I ran into another similar (to issue 2) problem today on Pleiades at
NASA where the binutils as assembler was getting invoked and cause
xerces-c to file to configure. So, I've changed our binutils build
to not install the bin tools (ld, ar, as, etc.).
Also, I'm not seeing any checks that our OSS build is doing that
would let libdwarf.a be recognised as an acceptable dwarf
installation. We seem to be only checking for libdwarf.so and will
build a shared version of libdwarf if we don't find libdwarf.so. I
thought we were checking for libdwarf.a and allowing that to satisfy
the requirement. So, I may need more information from Engelbert on
the libdwarf installed on his platform to see why the issue 3 is
happening.
For BG/Q, I put in a check to see if we are on a BG machine and then
switching the version of dyninst to 8.1.2. This bloats the source
directory a bit, but should be ok for a while.

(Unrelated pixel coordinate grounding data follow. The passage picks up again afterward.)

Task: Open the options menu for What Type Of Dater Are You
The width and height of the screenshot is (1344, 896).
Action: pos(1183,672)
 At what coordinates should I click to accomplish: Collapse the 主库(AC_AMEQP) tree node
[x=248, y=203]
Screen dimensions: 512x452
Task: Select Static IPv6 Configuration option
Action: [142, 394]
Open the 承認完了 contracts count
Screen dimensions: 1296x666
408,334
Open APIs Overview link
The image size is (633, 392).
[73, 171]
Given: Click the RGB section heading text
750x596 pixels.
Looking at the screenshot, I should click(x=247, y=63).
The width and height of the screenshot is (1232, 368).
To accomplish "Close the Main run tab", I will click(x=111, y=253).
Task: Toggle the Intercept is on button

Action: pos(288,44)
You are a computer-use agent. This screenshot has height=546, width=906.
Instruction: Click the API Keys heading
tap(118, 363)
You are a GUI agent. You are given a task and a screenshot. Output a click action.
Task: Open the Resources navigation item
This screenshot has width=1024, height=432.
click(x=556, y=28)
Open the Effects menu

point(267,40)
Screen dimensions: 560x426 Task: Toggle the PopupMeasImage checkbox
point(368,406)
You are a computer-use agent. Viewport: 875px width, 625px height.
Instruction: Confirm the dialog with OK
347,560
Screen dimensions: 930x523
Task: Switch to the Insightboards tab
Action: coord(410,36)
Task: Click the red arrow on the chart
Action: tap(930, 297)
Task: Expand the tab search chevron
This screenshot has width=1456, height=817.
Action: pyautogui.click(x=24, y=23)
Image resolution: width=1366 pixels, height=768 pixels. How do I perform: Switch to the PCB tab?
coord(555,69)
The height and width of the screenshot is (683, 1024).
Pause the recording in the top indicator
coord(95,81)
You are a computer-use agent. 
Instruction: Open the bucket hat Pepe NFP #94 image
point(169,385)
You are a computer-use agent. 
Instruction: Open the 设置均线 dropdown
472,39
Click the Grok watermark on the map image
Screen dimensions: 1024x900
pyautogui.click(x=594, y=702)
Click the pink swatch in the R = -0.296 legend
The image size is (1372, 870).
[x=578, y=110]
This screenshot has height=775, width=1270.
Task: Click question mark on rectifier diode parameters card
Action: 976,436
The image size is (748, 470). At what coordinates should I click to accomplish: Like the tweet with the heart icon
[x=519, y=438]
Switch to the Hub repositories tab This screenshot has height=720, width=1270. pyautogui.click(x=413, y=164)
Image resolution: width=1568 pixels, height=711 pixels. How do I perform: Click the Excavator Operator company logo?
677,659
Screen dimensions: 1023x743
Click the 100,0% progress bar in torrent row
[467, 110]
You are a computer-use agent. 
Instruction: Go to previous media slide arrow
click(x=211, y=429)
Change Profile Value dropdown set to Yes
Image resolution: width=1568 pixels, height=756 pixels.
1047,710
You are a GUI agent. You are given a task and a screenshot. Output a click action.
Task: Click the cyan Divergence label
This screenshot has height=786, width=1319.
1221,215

I have put out a new tarball ( rc2-openspeedshop-release-2.1-u3.tar.gz ) on
sourceforge for Engelbert and others to try.
Thanks for your help.
Jim G
On 04/14/2014 09:09 AM, Bill Williams
wrote:
Jim--
Trimming things down to issues that remain open w.r.t. 8.2:
>> 2) Does /opt/krellroot_v2.1u3/bin/ld work for linking
object files
built with gcc? Is this the linker you
intend to use? You're mixing
toolchains here (that linker with /usr/bin/gcc) and I have no
idea
whether that's deliberate or not, and no idea whether the
toolchains
in question are compatible.
I don't know exactly what to do with this. If I need to install
binutils, then it is in the krellroot which is used to reference
other
needed components that might not be installed. ld gets
installed into
the krellroot when binutils is built. You are correct, though.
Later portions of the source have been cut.